DOCUMENT SEGMENT:

Cannons found at Metro site to undergo chemical conservation

Cannons found at Metro site to undergo chemical conservation

Directorate of Archaeology yet to trace the history of cannons

Cannons found at Metro site to undergo chemical conservation

 Far from tracing the history of the cannons that were unearthed during excavations for the Metro project, the Archaeological Society of Indian (ASI) and the state’s Directorate of Archaeology are involved in a tennis match of sorts.

Two canons suspected to be from the Tipu Sultan’s era were discovered near Vani Vilas hospital in November 2012 by the workers on the site of Metro construction.

Six months down the line, the responsibility of investigating and preserving the canons is being shunted back and forth between the Central and the state’s archeological departments. In fact, the offices of both the departments were not clear about where the cannons even were.

Deputy Superintending Archaeologist T M Keshava of ASI while admitting that the cannons were handed over to them by Bangalore Metro Rail Corporation Limited stated, “Under the Indian Treasure Trove Act, anything found below the ground is the property of the respective state. Hence, the ASI had transferred the authority over two months ago to the state Directorate of Archeology and Museum.”

This was news to the office of the Directorate, located now in Mysore, which has remained oblivious to the development.  All the officials Deccan Herald contacted in Mysore  firmly believed that the canons are indeed in possession of ASI and they had nothing to do with it.

EXERCISES TO COMPLETE:
a) Transcribe the stretch of the article on the Metro site cannons from "This was news" through "do with it.".
b) Answer these questions using the article on the Metro site cannons:
(i) Near which hospital were the two cannons discovered?
(ii) Under which act, according to the ASI official, is anything found below the ground the property of the respective state?
(iii) In which city is the office of the Directorate now located?

DATA SHOWN:
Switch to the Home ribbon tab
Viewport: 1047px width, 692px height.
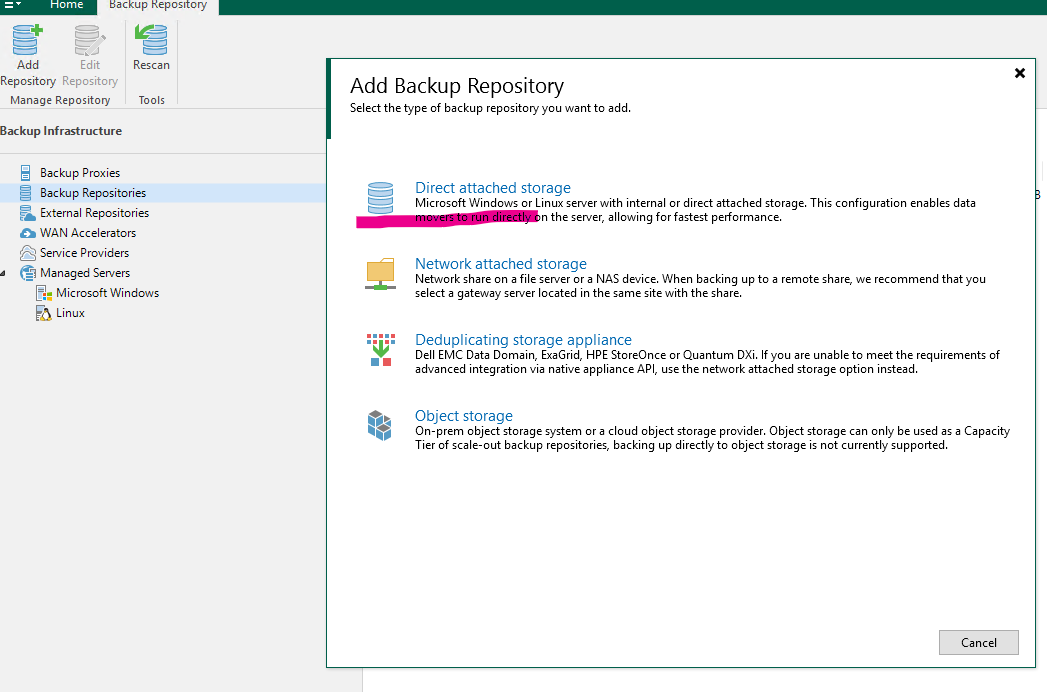click(x=67, y=6)
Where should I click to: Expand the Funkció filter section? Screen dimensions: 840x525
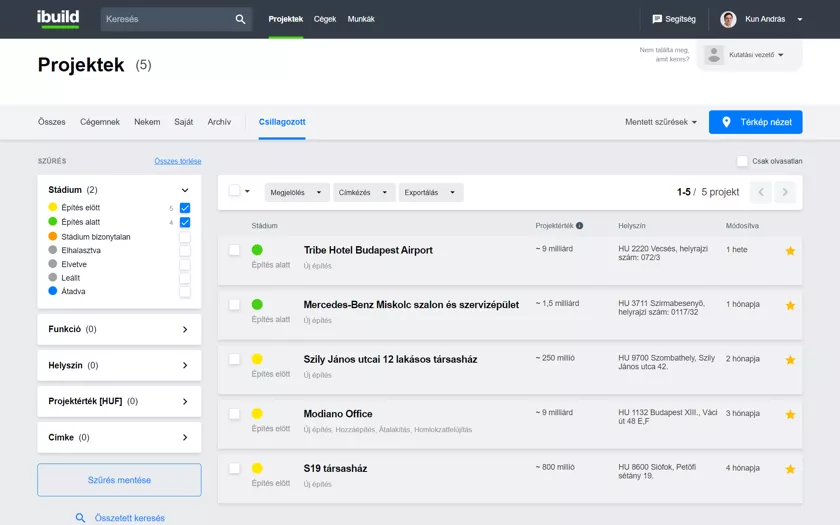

ANSWER SET:
a)
This was news to the office of the Directorate, located now in Mysore, which has remained oblivious to the development.  All the officials Deccan Herald contacted in Mysore  firmly believed that the canons are indeed in possession of ASI and they had nothing to do with it.

b)
(i) Vani Vilas hospital
(ii) The Indian Treasure Trove Act
(iii) Mysore